第17話 夜盗襲撃

 入り口では、夜盗が見張りについていた。

「お願い! ここを通して」フリーダが頼み込んだ。夜盗はニヤニヤ笑っている。

「下がれ、フリーダ」オルヴィスは入り口から距離を取った。「いいか? オレが合図したら全力疾走しろ。「がら空きになっている箇所がある。オレがまず走ってその穴をすり抜けるから、オマエもオレに続いてすり抜けろ」

「う、うん」

「行くぞ」オルヴィスはもう少し距離を取ってから駆け出した。「走れッ!」

 呆気に取られた夜盗の脇をすり抜けるのは思っていたよりも難しくなかった。

無事にすり抜けるとそのままの勢いで火の手の方へ走った。パット村長の家だった。
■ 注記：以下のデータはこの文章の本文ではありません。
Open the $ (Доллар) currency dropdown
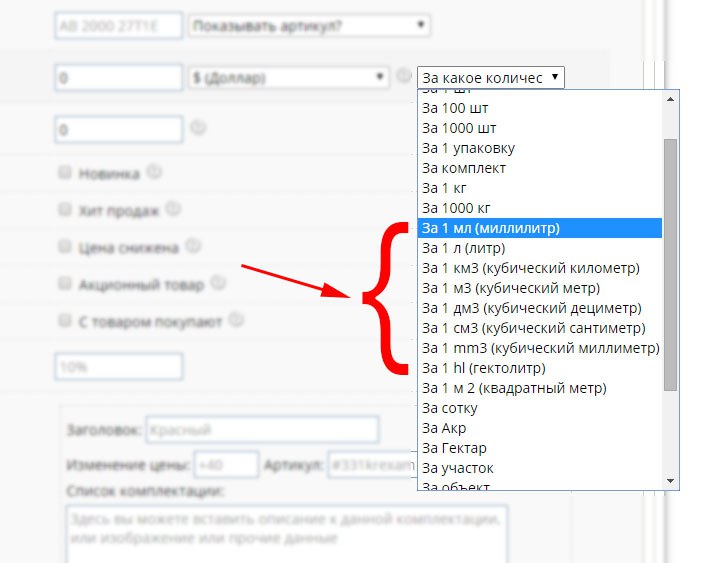This screenshot has height=563, width=702. 289,77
広場では呆気にとられた様子の村人たちが炎を見上げていた。

 二人の姿を見つけた村人の一人が叫んだ。

「こ、コイツらだッ! 夜盗どもを呼び込んだのはッ!」

「また戻ってきやがった!」

「盗みを働いたばかりか、賊とつながっていたとは…」

「許せんッ!」

「捕まえろ! 今度こそ、処刑だッ!」

「吊るし上げろ!」

 群衆が一挙に二人のところへ押し寄せて、抵抗する間もなく、猿轡をかまされ、ロープで手足を縛られた。夜盗はその様子をニヤニヤしながら眺めている。フリーダの目が潤んでいる。オルヴィスに、ごめん、と告げているようだった。

 村長の邸宅の広場に二人分の絞首台が用意された。村長のパットと息子のレックスがいる。野次馬たちも集まった。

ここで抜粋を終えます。